Rendering of the Amazon HQ2 Helix
Amazon’s plans for PenPlace, the second phase of its HQ2 project in Arlington, include a public park — and a swirly central building called ‘The Helix.’ Courtesy of Amazon

That was the first concern of some of his neighbors, says Eric Cassel, president of the Crystal City Civic Association.

“Many of our buildings are boring,” Cassel says. “People are looking forward to something unique.”

While not everyone is as enthusiastic about the Helix’s design as Cassel, the delay likely has economic implications. An “architecturally unique” building like the Helix could be a tourist attraction.

Crystal City, a stone’s throw away from the Pentagon and home to numerous office complexes, wasn’t exactly the sort of place you’d visit to have fun. The area became even quieter following an exodus of thousands of Department of Defense workers when the DOD shifted employees and closed bases. That exodus left a “hole,” Cassel says, that Amazon is expected to fill.
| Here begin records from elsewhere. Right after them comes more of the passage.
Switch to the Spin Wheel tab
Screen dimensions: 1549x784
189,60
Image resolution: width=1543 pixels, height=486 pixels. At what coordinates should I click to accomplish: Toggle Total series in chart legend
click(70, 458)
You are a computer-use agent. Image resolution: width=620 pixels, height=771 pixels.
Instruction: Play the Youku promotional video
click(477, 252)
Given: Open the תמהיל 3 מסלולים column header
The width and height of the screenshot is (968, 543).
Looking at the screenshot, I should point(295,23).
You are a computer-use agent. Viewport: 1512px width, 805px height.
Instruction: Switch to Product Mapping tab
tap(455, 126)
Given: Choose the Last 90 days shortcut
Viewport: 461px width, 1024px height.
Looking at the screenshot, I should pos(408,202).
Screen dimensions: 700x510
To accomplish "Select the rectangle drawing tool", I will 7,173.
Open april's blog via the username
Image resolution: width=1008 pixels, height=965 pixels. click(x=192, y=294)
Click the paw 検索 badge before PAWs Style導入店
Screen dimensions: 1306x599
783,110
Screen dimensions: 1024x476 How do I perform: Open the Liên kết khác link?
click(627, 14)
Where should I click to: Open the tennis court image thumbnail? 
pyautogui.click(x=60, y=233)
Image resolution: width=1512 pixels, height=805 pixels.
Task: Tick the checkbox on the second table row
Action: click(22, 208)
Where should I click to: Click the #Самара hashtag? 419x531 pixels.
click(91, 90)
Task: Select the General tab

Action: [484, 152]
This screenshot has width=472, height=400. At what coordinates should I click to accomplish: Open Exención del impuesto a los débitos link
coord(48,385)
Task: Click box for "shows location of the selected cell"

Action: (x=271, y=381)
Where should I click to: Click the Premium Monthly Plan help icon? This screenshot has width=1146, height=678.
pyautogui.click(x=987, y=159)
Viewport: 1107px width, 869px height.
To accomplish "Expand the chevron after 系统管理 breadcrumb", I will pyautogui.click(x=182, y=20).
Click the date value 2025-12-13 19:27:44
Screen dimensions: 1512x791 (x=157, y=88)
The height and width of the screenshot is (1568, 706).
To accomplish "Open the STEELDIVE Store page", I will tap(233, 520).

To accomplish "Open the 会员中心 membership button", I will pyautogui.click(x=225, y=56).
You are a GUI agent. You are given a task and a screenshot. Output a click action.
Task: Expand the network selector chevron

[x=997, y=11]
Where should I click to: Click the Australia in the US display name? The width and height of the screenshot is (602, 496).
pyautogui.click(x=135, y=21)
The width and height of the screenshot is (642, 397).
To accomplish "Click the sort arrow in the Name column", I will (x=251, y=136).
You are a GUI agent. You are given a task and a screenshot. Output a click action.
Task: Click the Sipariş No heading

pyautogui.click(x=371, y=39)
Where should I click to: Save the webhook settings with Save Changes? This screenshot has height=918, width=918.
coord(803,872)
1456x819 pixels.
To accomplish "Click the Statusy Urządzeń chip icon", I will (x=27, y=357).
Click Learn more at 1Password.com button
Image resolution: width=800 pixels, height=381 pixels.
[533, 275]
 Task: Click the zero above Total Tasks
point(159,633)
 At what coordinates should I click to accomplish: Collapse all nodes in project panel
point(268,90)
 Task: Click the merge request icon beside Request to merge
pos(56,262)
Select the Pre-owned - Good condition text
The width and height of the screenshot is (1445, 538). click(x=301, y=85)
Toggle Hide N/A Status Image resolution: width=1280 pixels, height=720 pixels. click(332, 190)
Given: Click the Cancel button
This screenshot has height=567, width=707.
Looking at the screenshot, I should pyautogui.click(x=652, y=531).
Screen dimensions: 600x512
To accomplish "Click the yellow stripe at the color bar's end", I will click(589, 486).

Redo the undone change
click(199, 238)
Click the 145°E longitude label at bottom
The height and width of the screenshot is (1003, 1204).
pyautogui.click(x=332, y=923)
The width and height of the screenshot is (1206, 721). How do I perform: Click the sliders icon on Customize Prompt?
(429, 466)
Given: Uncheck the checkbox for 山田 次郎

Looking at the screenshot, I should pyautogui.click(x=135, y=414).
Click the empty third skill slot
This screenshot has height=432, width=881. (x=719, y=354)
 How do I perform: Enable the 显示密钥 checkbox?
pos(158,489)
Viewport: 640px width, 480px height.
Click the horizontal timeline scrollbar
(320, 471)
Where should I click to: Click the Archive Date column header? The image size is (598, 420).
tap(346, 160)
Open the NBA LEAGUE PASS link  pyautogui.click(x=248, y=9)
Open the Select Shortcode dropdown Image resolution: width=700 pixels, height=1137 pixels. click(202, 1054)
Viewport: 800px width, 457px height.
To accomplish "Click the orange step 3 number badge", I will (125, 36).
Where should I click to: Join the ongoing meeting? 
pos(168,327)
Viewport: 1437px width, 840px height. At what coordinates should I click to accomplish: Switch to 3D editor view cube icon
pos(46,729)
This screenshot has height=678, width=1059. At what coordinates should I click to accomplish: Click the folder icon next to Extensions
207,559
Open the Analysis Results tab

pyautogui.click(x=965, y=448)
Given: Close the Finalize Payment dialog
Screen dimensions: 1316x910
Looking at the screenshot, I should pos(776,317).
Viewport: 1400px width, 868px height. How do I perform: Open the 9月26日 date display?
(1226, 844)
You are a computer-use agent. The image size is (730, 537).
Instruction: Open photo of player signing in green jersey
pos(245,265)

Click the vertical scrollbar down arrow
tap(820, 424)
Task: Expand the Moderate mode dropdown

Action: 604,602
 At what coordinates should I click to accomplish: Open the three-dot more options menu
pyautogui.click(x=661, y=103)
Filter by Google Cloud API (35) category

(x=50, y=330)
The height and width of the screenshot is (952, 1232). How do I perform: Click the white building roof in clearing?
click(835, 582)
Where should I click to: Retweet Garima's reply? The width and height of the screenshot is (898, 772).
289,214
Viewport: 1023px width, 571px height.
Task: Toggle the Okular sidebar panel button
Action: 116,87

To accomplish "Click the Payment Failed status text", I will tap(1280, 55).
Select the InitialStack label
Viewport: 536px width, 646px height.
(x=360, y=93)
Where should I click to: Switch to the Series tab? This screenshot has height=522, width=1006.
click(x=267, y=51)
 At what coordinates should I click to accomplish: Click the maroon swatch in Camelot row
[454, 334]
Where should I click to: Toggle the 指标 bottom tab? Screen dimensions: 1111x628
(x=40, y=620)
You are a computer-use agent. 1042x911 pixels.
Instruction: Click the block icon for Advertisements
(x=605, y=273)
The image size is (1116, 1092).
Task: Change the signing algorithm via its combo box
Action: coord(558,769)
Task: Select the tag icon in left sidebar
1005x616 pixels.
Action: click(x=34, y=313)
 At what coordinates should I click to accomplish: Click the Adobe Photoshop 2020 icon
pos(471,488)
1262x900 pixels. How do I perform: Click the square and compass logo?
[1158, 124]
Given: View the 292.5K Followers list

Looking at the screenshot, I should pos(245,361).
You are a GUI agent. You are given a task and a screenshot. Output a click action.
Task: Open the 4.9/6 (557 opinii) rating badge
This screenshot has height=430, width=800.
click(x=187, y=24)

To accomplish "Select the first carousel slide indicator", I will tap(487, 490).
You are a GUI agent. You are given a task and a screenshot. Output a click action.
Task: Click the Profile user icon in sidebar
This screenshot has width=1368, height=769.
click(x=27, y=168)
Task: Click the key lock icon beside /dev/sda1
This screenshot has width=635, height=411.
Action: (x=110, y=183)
About a decade ago, Nick Freshman says, no one was coming. That’s changed. Every day, Freshman says he sees traffic from Amazon workers at his restaurant. He envisions National Landing becoming a “live-work-play destination.” Already, there is more “play” in an area once mostly filled with large office blocks: There’s the Alamo Drafthouse, a revamped Crystal City Water Park with a bar coming this year, and new restaurants. National Landing, he says, is already a D.C. area “jewel.”

“I’m still very bullish on the future of our area,” he says.

In an earlier version of this story, we incorrectly described The Freshman. It is a restaurant.